Pride and Color posters vandalized

By Tim Jones

Courtesy Food For Thought Books

Local Amherst-based book shop Food for Thought Books has plastered its front window with posters showing images developed by Amherst College’s Gay, Lesbian, Bisexual, Transsexual, and Queer Racial/Ethnic minorities (GLBTQREM) group.

The group, known as “Pride and Color,” has recently been the target of defamation and vandalism, as the group has recently discovered an unknown person or persons has been covering its images of homosexual partners across town with duct tape. The group is dedicated to promoting ethnic and racial diversity among homosexuals, and is based in the five-college consortium.

Robert Thompson, president of GLBTQREM, said “Pride and Color” is trying to break the boundaries present in the minds’ of those who have preconceived notions of what defines a normal relationship.

“We’re trying to fight the stereotype that homosexuality is a white phenomenon,” Thompson said.

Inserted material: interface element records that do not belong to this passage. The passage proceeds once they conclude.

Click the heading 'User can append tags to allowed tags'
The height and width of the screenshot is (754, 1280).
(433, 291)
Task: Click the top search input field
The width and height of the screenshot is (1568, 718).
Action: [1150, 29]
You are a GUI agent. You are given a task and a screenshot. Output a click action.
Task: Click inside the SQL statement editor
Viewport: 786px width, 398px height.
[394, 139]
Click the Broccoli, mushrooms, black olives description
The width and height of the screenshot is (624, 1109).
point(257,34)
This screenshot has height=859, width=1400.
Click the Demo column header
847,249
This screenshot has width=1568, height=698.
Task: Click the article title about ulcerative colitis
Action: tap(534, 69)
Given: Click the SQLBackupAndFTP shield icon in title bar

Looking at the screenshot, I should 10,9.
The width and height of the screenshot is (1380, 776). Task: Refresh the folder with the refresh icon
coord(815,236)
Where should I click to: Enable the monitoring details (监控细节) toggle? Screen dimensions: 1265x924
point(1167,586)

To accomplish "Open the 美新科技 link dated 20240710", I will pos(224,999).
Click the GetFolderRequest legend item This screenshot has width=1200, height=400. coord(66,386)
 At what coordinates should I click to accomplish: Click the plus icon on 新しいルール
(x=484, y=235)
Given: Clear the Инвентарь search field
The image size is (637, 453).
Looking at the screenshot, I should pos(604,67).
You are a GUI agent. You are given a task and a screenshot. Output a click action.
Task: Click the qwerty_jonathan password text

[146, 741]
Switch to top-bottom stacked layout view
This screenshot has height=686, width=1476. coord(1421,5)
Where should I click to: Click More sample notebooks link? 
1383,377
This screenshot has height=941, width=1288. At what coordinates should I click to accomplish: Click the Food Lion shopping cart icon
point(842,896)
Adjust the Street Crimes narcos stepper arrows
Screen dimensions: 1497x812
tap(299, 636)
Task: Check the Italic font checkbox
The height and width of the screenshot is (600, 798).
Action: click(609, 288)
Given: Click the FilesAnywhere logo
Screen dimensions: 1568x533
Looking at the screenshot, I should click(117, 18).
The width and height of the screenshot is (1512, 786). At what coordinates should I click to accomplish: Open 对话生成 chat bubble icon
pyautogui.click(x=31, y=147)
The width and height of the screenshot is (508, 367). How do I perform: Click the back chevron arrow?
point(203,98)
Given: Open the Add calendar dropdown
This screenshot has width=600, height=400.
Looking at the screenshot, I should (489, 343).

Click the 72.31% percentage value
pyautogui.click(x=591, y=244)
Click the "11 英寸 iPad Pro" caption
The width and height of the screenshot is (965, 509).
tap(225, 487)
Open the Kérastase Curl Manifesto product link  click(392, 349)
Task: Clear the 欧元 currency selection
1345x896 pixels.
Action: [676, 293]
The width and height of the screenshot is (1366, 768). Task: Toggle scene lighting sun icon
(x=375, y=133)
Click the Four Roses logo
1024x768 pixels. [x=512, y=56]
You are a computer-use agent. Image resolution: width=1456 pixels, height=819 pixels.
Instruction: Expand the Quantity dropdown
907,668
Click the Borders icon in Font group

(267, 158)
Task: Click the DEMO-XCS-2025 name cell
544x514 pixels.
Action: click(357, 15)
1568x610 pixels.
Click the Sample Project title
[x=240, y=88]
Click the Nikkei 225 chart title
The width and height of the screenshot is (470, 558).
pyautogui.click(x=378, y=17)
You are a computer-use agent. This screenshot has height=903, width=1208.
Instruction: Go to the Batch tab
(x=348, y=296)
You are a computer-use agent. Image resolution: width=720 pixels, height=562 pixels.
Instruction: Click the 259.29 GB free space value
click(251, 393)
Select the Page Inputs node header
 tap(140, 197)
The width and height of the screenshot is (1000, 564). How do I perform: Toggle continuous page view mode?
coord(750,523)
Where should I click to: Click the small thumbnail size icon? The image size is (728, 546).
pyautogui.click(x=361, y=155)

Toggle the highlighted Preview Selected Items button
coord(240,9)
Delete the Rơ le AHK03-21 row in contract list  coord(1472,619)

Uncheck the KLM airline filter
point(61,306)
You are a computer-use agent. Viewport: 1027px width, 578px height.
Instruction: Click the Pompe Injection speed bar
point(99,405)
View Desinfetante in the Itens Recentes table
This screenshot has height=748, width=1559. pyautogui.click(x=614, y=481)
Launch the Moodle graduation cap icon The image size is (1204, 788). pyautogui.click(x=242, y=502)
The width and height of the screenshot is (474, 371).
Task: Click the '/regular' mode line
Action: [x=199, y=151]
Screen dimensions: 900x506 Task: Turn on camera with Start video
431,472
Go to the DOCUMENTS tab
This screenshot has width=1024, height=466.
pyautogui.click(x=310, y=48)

GLBTQREM’s most-recent campaign is called “No Normal,” which seeks to inform and educate local residents and college students of the falsehood of such a stereotype. The “No Normal” campaign idea was developed after Thompson had spoken with his mentor about his homosexuality for the first time.

“My mentor told me that there is no such thing as normal,” he said. “There is no standard by which you should hope to conform.”

The posters’ images, which depict homosexual and ethnic couples kissing and holding each other, have been covered by duct tape several times since they were hung up in December of last year. Group members are unsure of who the responsible party is, but said this isn’t the first time they have encountered resistance and opposition to their campaign.

While tabling in Amherst, the group encountered a person who wrote on their signs “straight is normal.”

Mitch Gaslin, collective owner of Food for Thought, said the taping has been somewhat sporadic over time.

“This is the first time someone has been so persistent,” Gaslin said.

‘It’s really not a big deal taking the tape off, and I think it’s not having the effect they want. If anything, it’s drawing more attention to the campaign,” he added.

A member of the group who wished to remain anonymous said she believed ethnicity played a part in the vandalism.

“A part of me feels that the image of two members of the same gender acting intimately wasn’t the only reason people wanted to cover it up,” she said.  “I think that the individuals’ races made the images even more shocking to some people.”

She continued, “In the end, the disturbing duct tape incident actually brought people together and made us all the more committed to celebrating our identities.”

Sentamu Kiremerwa, a member of the group, said he wasn’t expecting this type of behavior in Amherst.

“I am shocked that such an incident happened in Amherst. Our posters were taken down at Amherst College, which was sort of expected,” he said. “However to encounter the same behavior in downtown Amherst, that was a surprise. It is sort of dispiriting “

TK Tunchez, former collective member of Food for Thought, said this particular campaign was unique.

“It’s obviously incredibly offensive, but it’s unclear if this is just a homophobic statement or just plain racist,” she said. “We have had other posters with gays on them, but nothing like this has ever happened.”

These types of incidents, in which members of the gay community have been targeted, are not the first in the Amherst community. In 2007, Hampshire students who were attending a Gay and Proud (GAP) function on the Amherst College campus were allegedly harassed by several Amherst College students. The students reportedly threatened the Hampshire students with homophobic slurs, threw water balloons and poured beer on them as they attempted to leave.

Again in 2007, a student was allegedly assaulted by a couple of University of Massachusetts students in the Southwest Residential Area. Several friends of the alleged victim claimed he was targeted because the alleged attackers believed him to be gay.

A similar event occurred in 2008, where posters from the Radical Student Union depicting two homosexual men engaging in sexual intercourse were removed from the UMass campus. The UMass Republican Club considered the posters “gay pornography” and scheduled a “Rally for Public Decency” on the campus to protest the posters.

Justin Thompson of the UMass Republican club denied any affiliation with this event.

“No one from the club two years ago is left and the board has changed completely,” he said. “In my own opinion, it’s in poor taste, and we are supportive of all race, age and sexual identity.”

Robert Thompson wants to leave these incidents behind and said his group stands firm in their activities.

“I wasn’t surprised by it, and for me it was just another obstacle,” he said. “You just keep on moving forward with the goal, and at least I know our goal is having some effect.”

“Pride and Color” will continue their poster campaign and have other events planned for fund raising for future dates.